A idéia sustenta uma confiança incomum contra um inimigo tão credenciado, o Coritiba, rolo compressor do campeonato, única equipe a derrotar o time do técnico Roberto Fernandes neste Estadual.
A confiança que move o Londrina foi sendo alimentada nas últimas sete partidas, todas com final feliz. O último capítulo desta série invicta foi o empate heróico da quarta-feira, que eliminou o Atlético e que atrapalhou os planos dos curitibanos de assistirem dois Atletibas decisivos. Naquele jogo, com o VGD lotado, a torcida definitivamente passou a se identificar com o time, que apresentou uma garra e uma aplicação tática comoventes, apesar da falta de brilho técnico.
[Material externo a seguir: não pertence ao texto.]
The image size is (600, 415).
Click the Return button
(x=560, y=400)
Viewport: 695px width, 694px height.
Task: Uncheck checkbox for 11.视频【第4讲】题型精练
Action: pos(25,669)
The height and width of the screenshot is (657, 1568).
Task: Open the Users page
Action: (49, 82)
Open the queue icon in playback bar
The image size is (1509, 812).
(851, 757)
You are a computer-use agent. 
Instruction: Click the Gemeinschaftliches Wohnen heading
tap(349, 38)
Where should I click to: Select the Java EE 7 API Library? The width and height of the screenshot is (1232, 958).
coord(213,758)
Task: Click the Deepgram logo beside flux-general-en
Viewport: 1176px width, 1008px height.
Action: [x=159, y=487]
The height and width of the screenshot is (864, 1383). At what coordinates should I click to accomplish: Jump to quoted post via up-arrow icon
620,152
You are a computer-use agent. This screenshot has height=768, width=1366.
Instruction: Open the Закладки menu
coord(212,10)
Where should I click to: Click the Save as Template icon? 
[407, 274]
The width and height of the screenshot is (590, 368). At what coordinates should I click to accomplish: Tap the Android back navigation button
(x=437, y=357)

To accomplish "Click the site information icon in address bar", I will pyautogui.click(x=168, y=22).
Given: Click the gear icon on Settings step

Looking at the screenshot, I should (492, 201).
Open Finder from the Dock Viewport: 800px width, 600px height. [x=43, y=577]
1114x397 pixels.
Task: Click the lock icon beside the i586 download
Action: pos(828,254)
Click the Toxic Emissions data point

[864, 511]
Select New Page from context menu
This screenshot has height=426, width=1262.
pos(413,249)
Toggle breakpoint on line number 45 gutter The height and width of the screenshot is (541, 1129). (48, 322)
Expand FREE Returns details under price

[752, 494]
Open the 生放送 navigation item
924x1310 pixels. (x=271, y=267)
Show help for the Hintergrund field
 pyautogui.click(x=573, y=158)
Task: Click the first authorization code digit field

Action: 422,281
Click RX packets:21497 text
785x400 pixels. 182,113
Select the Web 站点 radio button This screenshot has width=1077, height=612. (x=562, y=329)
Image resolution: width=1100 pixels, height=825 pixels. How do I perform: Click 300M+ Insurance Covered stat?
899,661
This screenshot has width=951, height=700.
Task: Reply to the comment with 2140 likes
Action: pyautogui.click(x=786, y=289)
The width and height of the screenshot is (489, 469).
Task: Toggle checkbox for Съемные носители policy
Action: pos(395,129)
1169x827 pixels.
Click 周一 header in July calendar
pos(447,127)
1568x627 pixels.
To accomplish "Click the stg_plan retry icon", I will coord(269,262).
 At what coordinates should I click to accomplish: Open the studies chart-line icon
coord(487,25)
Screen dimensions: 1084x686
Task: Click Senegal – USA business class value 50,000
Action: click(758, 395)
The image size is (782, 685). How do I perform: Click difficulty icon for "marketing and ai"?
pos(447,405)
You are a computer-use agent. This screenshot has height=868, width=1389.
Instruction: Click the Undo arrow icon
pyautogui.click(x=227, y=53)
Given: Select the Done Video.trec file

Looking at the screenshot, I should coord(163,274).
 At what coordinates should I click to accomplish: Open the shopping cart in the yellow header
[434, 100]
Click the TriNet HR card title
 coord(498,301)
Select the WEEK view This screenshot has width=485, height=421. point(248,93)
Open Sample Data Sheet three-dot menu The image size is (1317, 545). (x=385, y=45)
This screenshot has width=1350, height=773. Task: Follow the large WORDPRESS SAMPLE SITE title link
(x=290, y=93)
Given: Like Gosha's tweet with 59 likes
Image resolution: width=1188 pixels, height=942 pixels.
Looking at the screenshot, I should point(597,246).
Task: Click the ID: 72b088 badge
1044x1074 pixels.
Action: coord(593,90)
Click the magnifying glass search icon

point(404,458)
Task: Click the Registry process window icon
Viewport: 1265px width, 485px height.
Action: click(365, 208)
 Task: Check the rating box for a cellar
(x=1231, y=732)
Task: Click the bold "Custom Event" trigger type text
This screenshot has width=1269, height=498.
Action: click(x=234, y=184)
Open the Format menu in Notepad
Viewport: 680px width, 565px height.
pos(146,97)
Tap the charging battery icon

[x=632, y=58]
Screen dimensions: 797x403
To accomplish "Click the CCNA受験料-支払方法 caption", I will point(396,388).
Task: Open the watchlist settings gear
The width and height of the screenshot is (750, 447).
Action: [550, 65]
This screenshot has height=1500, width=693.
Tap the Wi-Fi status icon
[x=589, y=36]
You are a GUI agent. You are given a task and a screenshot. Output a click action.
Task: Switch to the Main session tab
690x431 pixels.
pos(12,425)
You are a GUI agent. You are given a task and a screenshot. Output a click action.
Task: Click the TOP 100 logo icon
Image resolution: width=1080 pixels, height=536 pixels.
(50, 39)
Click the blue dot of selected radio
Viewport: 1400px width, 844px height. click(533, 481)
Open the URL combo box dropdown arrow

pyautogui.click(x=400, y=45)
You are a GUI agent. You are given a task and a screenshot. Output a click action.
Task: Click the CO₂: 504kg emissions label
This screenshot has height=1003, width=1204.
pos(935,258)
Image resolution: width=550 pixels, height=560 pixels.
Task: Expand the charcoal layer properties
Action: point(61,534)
Jogadores e comissão técnica já sabem: só terão a chance de atingir o objetivo hoje se o comportamento da quarta-feira se repetir em um grau ainda maior. Afinal, hoje não basta segurar o adversário.
Isto já seria difícil, conforme o retrospecto: o Coritiba venceu oito dos nove jogos e marcou 25 gols (média de 2,77 por jogo). O time de Paulo Bonamigo construiu a maior goleada da competição 7 a 1 sobre o Prudentópolis na estréia e tem o candidato natural à artilharia Marcel com oito gols (mesmo número de Neizinho, do Paranavaí. O artilheiro do Iraty, Tiago, tem 10 gols mas não joga mais na competição).
Quando os londrinenses estiverem sem a posse de bola, certamente devem sentir falta de Rocha, um dos ''pegadores'' do meio-campo que não jogará por estar suspenso com três cartões amarelos. Em seu lugar entra Germano, o prata-da-casa que ganhou a disputa com Júnior Gaúcho pela vaga.
Mas quando atacar e tentar chegar à meta adversária, os desfalques serão mais ainda mais sentidos. O lateral-esquerdo Fabinho, que teve boa atuação contra o Atlético, também não joga por ter sido expulso no final do jogo. Ele será substituído por Alexandre, um lateral de características mais defensivas.
O artilheiro Paraguaio, o xodó da torcida que passou em branco diante do Atlético depois de marcar em cinco jogos consecutivos, será a ausência mais sentida. Sem a sua velocidade e sua raça, os meias-ofensivos terão que acionar Negreti, contratado para ser titular mas que demorou a entrar em forma.